A U.S. online gift card store has secured an online storage server that was publicly exposing hundreds of thousands of customer government-issued identity documents to the internet.
A security researcher, who goes by the online handle JayeLTee, found the publicly exposed storage server late last year containing driving licenses, passports, and other identity documents belonging to MyGiftCardSupply, a company that sells digital gift cards for customers to redeem at popular brands and online services.
MyGiftCardSupply’s website says it requires customers to upload a copy of their identity documents as part of its compliance efforts with U.S. anti-money laundering rules, often known as “know your customer” checks, or KYC.
But the storage server containing the files had no password, allowing anyone on the internet to access the data stored inside.
JayeLTee alerted TechCrunch to the exposure last week after MyGiftCardSupply did not respond to the researcher’s email about the exposed data.
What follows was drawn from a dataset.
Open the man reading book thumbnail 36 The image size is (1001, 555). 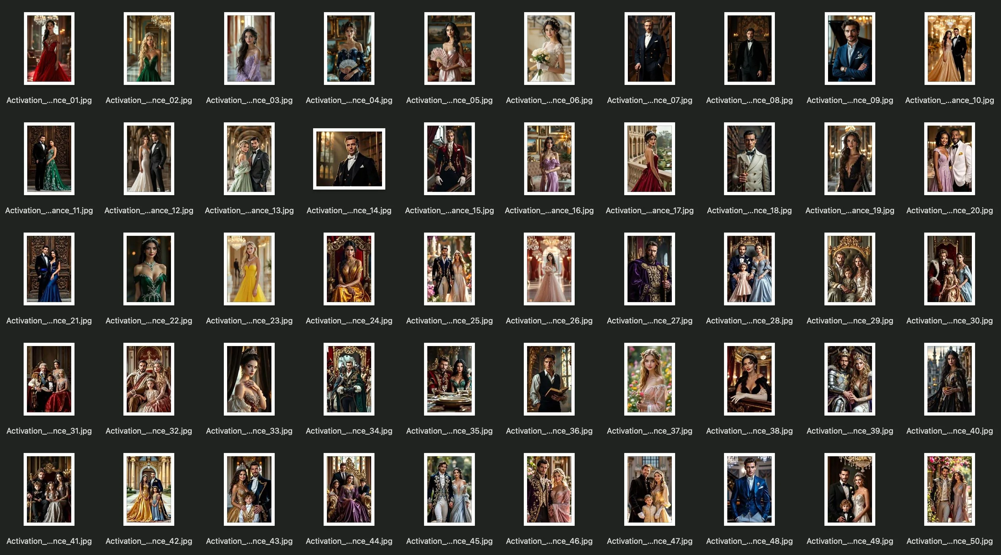[549, 379]
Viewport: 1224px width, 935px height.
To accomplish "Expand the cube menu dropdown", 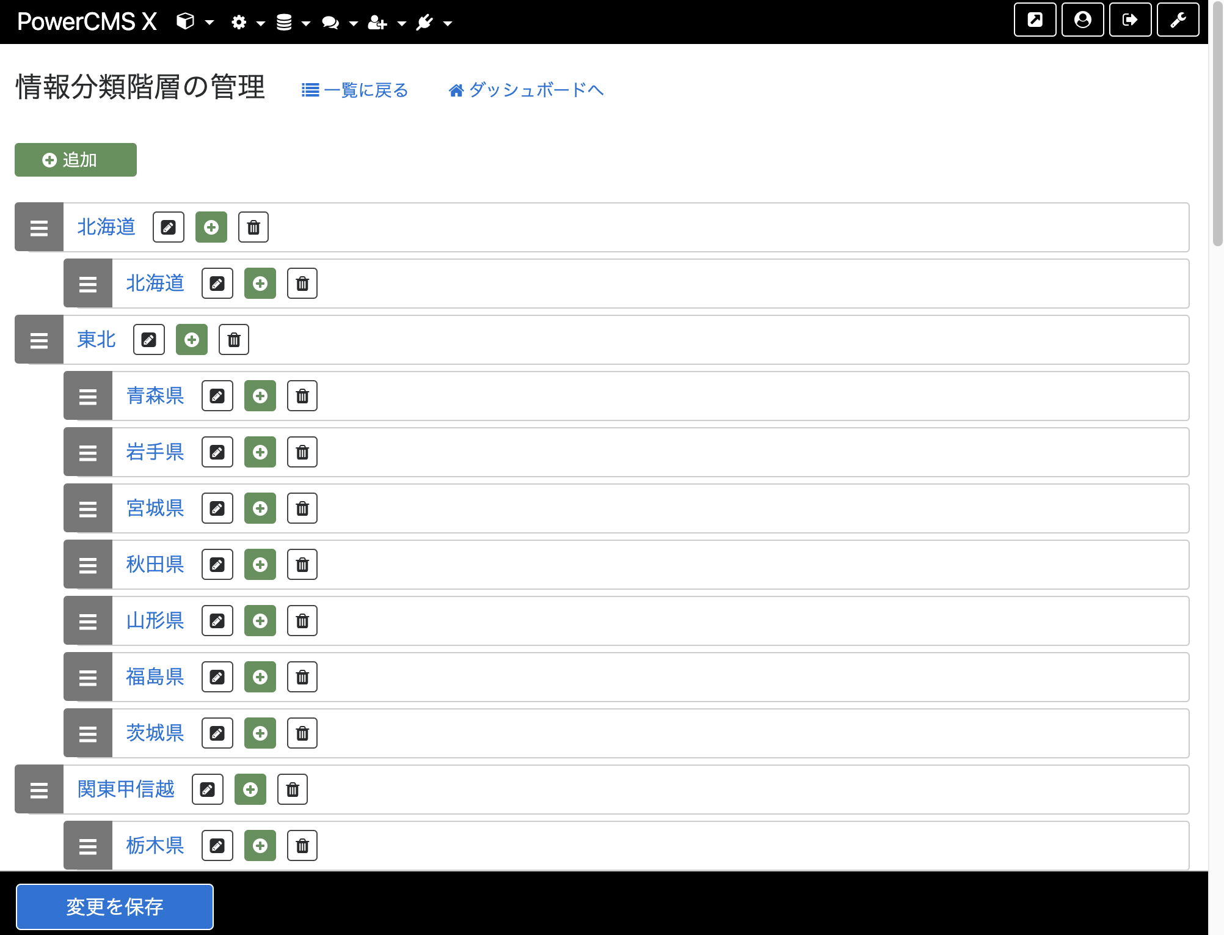I will 195,23.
When reached by TechCrunch, MyGiftCardSupply founder Sam Gastro confirmed the security lapse. “The files are now secure, and we are doing a full audit of the KYC verification procedure,” said Gastro. “Going forward, we are going to delete the files promptly after doing the identity verification.”
Gastro would not say how long the data was exposed to the internet, nor would the company commit to notifying affected individuals whose information was left public. Gastro also did not address why MyGiftCardSupply did not reply to the researcher’s email or remediate the security lapse at the time.
According to JayeLTee, the exposed data — hosted on Microsoft’s Azure cloud — contained over 600,000 front and back images of identity documents and selfie photos of around 200,000 customers. It’s not uncommon for companies subject to KYC checks to ask their customers to take a selfie while holding a copy of their identity documents to verify that the customer is who they say they are, and to weed out forgeries.
The most recent uploaded document on the server was dated December 31, 2024, a day before MyGiftCardSupply secured the exposed server. Thousands of customers uploaded their identity documents in the preceding weeks, suggesting the storage server was actively used.
This is the latest in a long list of incidents and data breaches in recent years involving identity documents for KYC checks, which remains one of the most relied-upon techniques for verifying a customer’s identity.
Last April, a hacker claimed to have stolen a massive screening database called World-Check, a database used by companies to determine if customers are high risk or involved in potential criminality. A copy of the leaked data showed the database contained names, dates of birth, passport and Social Security numbers, and bank account numbers.
JayeLTee separately reported on Thursday finding another cache of exposed KYC documents, including around 320,000 passports and driver’s licenses, from roommate finding site Roomster. In a blog post, JayeLTee said it was not clear exactly how many individuals were affected by the security lapse at Roomster.
CEO John Shriber did not return TechCrunch’s email requesting comment. In a statement provided by Roomster’s general counsel Charles Brofman after publication, the company said it has “no reason to believe that anyone has hacked the folder or that anyone has accessed the data and used it in any nefarious way.”
Roomster was in 2023 ordered to pay $1.6 million following a Federal Trade Commission complaint for allegedly defrauding millions of its users by posting unverified listings and fake reviews.
Updated with statement from Roomster.